今回は、イオンのプライベートブランド、トップバリュ ベストプライスのウイスキーを飲んでみます。

かつての2級ウイスキー並みの原酒比率

top_vp_以前より、トップバリュブランドでのウイスキーは売られていましたが、安価なブランドであるベストプライスの商品としてリニューアルされたようです。

以前は合同酒精が製造していましたが、今回の新しいウイスキーは、山梨県笛吹市にある南アルプスワインアンドビバレッジという会社が製造しています。

同社は2012年に、酒類販売などを手がける徳岡の出資で設立されました。
2015年にはウイスキーの製造免許を取得し、蜂角鷹(はちくま)というオリジナルのウイスキーも発売しています。

さて、ボトルのラベルに目を向けると、「モルト、グレーン 10%以上」「スピリッツ 90%未満」とでかでかと表記しています。

馬鹿正直と言ってしまえばそれまでですが、原酒10%以上というのは、1978年から1989年3月の2級ウイスキーの水準だとアピールしているわけです。

開き直って「こちとらまともなウイスキーじゃないんだ!文句あっか!!」と逆ギレするかのような勢いを感じます。

ここまで地雷臭を放っていると、飲まずにいられないのが人情という奴です。

値段、原酒比率の割に出来の良いボトル

では、ストレートから飲みます。
グラスに注ぐと、液色は少し薄めの琥珀色、香りはほのかにハチミツを感じます。

口に含むと、強烈なほどハチミツとカラメルの香りが広がります。アルコールの刺激もありますが、それほど気になるほどではありません。奥からは軽くブドウも感じ取れます。

味わいは軽い酸味とアルコールからの辛みが訪れ、後から甘みが付いていきます。

ロックにすると、ナッツとナシが揮発してきます。その後にハチミツ、カラメルと続きます。
味わいは、渋みを帯びつつも、甘みが顔を出した印象です。

ハイボールにすると、味わいこそ苦味が前に来た刺激的な印象ですが、香りは軽くマスカットを得られます。

正直、「悪くない」です。

従来品が焼酎に毛が生えた程度にしか感じられなかった香りが、このボトルではしっかりと感じられ、わずかとは言えフルーティさも備えています。
味わいにしても、アルコールのきつさは意外に少なく、ストレートでも飲めます。

モルトやグレーンの原酒がわずかといいながら、スピリッツも樽熟成するなどの工夫をしているのではないでしょうか。

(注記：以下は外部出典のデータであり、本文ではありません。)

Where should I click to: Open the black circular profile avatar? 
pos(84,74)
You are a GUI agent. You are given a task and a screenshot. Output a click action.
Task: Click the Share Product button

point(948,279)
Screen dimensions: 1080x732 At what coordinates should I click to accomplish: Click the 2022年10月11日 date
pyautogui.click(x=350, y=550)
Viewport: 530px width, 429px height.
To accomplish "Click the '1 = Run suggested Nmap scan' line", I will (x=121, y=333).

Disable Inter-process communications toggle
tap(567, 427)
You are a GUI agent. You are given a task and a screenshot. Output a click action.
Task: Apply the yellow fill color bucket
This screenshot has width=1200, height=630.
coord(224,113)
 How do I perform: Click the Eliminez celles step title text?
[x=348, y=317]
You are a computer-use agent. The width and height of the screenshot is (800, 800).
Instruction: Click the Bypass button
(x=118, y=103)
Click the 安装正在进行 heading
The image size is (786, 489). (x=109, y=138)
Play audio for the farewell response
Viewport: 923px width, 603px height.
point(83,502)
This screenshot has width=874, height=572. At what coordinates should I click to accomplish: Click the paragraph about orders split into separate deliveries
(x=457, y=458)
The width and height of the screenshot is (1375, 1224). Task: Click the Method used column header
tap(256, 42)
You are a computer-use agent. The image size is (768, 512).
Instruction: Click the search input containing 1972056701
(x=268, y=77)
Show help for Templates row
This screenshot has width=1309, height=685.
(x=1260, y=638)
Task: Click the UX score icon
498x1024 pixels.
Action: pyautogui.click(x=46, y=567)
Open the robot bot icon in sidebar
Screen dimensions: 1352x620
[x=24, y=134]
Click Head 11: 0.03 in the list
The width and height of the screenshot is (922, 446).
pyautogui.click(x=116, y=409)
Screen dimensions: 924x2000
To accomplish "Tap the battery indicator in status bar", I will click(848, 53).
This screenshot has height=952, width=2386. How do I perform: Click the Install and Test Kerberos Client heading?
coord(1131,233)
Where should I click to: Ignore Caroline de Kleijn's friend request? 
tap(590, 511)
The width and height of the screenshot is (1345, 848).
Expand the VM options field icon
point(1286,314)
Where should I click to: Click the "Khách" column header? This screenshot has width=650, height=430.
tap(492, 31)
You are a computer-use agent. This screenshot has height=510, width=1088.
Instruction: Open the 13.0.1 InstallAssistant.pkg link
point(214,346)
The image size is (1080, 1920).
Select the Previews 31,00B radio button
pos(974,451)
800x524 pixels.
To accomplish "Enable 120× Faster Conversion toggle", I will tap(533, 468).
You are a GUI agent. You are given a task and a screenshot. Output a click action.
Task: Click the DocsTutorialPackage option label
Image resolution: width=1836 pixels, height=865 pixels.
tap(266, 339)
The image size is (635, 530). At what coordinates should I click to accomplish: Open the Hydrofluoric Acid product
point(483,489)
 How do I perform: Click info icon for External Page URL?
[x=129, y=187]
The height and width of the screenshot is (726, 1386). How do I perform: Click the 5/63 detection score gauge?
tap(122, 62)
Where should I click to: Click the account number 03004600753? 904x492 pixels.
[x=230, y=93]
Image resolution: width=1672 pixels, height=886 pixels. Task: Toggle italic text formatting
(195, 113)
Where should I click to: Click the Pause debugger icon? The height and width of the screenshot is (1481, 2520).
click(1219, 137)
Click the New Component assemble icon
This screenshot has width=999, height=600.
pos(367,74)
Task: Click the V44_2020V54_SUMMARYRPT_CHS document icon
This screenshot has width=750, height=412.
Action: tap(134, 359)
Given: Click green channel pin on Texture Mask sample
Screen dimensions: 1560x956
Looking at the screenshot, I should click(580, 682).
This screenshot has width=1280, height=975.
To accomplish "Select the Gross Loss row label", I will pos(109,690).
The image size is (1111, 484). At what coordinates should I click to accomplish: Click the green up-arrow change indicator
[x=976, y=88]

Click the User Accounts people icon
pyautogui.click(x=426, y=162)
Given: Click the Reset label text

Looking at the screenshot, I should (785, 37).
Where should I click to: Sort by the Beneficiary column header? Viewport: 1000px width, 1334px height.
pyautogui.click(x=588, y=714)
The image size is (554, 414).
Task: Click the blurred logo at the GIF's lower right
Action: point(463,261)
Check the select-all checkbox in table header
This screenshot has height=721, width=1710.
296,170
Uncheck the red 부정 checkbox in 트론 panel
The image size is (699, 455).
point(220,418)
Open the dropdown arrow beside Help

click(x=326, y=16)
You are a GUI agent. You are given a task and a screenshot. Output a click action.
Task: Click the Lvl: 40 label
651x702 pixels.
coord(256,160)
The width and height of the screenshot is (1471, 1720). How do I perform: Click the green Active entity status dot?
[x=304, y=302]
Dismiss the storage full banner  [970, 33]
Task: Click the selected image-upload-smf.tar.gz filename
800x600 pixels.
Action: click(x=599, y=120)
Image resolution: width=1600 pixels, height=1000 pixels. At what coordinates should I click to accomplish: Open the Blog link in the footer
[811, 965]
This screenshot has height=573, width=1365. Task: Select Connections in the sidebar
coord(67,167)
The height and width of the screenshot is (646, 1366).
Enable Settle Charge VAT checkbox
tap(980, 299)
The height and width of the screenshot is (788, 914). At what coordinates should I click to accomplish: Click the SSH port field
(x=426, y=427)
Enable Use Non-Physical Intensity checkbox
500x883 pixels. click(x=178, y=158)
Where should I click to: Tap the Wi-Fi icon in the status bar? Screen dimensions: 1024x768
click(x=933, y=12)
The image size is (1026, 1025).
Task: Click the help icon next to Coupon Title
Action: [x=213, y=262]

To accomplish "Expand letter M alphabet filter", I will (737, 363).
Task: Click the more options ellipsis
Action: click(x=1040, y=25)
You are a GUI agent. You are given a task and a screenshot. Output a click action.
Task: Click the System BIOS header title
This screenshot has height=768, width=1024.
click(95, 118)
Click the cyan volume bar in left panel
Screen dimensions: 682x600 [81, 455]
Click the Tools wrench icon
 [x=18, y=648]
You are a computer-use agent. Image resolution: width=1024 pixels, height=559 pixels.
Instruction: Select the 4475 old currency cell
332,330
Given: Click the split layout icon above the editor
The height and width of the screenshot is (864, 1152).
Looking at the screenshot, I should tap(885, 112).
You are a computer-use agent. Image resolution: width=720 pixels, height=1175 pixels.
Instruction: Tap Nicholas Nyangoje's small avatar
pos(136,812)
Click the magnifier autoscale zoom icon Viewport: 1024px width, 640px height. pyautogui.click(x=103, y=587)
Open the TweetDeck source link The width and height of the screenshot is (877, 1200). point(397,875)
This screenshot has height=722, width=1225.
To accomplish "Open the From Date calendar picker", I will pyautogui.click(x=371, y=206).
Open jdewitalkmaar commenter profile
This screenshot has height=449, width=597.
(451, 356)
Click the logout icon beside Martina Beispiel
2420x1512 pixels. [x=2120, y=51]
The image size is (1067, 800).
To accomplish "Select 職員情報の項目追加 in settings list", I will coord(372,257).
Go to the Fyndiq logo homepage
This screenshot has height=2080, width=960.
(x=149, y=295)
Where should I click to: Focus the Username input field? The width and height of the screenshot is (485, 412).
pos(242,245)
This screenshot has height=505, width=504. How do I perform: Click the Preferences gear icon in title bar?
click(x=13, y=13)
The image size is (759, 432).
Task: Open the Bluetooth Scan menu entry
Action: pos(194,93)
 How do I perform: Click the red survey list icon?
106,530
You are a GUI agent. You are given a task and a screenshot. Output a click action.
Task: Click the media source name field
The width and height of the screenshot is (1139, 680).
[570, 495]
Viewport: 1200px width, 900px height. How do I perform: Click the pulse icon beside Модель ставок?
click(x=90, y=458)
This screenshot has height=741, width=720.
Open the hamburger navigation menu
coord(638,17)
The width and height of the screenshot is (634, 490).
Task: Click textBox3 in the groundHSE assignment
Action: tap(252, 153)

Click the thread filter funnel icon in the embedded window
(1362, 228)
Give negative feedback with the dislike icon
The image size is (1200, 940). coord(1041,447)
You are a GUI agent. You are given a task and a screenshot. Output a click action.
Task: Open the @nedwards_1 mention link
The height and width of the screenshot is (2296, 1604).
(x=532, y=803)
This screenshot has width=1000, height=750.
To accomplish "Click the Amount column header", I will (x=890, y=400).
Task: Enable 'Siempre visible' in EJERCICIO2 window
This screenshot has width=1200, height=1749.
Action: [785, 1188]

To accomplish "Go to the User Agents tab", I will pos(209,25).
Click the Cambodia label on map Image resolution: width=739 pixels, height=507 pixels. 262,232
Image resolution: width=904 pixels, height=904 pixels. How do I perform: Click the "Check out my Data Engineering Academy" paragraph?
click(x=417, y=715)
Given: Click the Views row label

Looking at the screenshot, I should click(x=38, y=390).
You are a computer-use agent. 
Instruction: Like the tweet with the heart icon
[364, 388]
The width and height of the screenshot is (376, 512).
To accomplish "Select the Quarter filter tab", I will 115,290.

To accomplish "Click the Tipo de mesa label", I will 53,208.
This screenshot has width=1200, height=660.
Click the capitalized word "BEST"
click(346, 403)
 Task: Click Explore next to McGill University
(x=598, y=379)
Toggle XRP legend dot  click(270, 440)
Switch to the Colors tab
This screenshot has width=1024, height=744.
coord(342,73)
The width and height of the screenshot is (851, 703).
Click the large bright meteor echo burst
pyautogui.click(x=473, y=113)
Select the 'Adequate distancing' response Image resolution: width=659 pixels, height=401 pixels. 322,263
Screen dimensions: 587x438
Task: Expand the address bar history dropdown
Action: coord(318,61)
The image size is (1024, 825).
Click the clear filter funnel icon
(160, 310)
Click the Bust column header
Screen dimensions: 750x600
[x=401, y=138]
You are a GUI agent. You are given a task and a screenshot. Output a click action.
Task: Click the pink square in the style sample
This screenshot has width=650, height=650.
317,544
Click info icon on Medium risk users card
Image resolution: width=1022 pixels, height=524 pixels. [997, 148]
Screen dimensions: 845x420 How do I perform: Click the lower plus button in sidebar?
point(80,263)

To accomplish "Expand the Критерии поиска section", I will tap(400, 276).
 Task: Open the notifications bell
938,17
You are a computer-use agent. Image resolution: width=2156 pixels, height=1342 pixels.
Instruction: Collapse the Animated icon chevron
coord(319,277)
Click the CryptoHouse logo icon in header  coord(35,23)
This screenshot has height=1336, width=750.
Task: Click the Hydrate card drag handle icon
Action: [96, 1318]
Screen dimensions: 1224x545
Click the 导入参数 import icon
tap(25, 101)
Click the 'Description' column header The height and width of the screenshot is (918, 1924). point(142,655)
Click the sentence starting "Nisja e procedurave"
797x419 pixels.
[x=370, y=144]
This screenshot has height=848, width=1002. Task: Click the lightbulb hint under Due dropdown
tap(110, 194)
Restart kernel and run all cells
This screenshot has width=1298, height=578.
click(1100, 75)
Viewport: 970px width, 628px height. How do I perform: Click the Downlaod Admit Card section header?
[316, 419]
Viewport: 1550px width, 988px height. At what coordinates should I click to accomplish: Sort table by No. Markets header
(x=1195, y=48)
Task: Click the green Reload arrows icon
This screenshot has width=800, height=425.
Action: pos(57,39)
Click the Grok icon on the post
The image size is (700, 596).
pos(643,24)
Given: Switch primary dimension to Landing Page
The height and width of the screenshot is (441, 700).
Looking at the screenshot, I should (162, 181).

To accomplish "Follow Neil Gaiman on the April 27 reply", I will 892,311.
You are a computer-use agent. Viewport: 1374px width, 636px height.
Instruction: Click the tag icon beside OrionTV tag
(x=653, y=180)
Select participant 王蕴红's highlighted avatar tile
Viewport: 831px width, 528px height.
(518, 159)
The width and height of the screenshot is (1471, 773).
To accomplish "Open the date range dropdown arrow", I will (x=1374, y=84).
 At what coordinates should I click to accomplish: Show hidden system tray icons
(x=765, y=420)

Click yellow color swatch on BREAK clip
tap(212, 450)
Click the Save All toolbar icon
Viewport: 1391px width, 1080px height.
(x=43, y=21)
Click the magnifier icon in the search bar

720mL、アルコール度数37度、価格は591円です。
値段を考えても、最低限ウイスキーらしさのあるものを飲む選択肢に挙げてもいいでしょう。
地雷だった従来品に比べれば十分質は上がっています。

ウイスキーメーカーとしては新参者の南アルプスワインアンドビバレッジも、そのポテンシャルを期待させてくれます。

<個人的評価>

  • 香り D: ハチミツ、カラメルの香りが主体。奥からブドウ。アルコールの刺激は少ない。
  • 味わい C: ストレートでは酸味が前。加水でビターが目立つ。奥から甘み。
  • 総評 C: 値段と原酒比率を考えれば、悪くない。